The goal here was to put their brains on alert about terms that are important, and to set them up for a win when their count goes up at the end of the day. I arranged the terms in the order that we would encounter them.
Then, we played vocabulary bingo. Students marked their bingo cards when I mentioned one of the technical terms (they’re the same ones from the handout above, but arranged alphabetically). The boxes had to be marked with either a definition or the section of the standard that introduced the term. To win, you had explain the meanings of 5 terms in a row. The prize was a 10 minute break for the class, to be used at the winner’s discretion (because the intersession is compressed, we have a full day of class in two 3h blocks).
I spent about 90 min in the morning introducing these ideas, and another hour in the afternoon (I know, deadly. Lots more to improve for next year… in hindsight, I should have been taking regular breaks for people to update their Key Concepts handout).

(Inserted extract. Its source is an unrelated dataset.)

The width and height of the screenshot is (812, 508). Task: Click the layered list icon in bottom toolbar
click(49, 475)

Lots of me talking, with occasional questions, short whole-group discussions, and videos. We had our regular breaks, and two extra breaks on account of people winning bingo.

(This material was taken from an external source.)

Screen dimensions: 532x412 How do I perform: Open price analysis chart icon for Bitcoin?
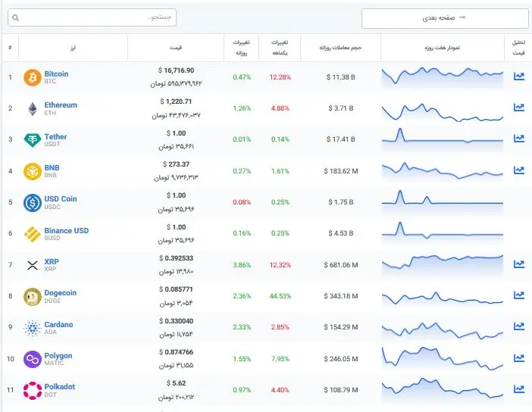[519, 76]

At the end of the presentation, with 90 min left in our afternoon block, I asked the group to return to the Key Concepts handout, update the information they had written that morning, and fill in any gaps. This took most people another 45 -60 minutes (there are 50 terms, remember). There are some blank spaces at the end for any terms a student wants to remind themselves of. They handed them in, I read them and wrote back. These became our custom “dictionaries” for the rest of the course.
How I Assessed Their Comprehension
- Written process control plans
Ungraded. Every one of them was useable.
- Individual conversations about their soldering and inspection
Graded. All students have assessed their soldering at least once so far, using their process control plans as a rubric.
- Multiple Choice Tests
88% of scores were 70 or better, across 5 tests
- Debates about interpretations of multiple choice questions
Ungraded, obviously, but fascinating and great source of clues about their comprehension. The conversations we’ve had after quizzes have shown a remarkable degree of finesse. The “why” questions I mentioned at the top came out in spades (environmental legislation, social consequences of industrial automation, economics, international relations, ethics, craftsmanship, etc). Students clearly related these to supporting evidence in the spec.
Did It Work?
Overall, I think it was helpful. I’ve gotten questions about individual terms, but no generalized “I don’t get any of this” frustration. Questions about the meanings of words generally came up in private conversations, and we looked back at their “dictionary” together to find clues or fill in blanks.The group is using this terminology fluently and arguing about subtle interpretive points, which I think is pretty impressive considering how recently they learned it — not to mention the density of the text (see example at the top!)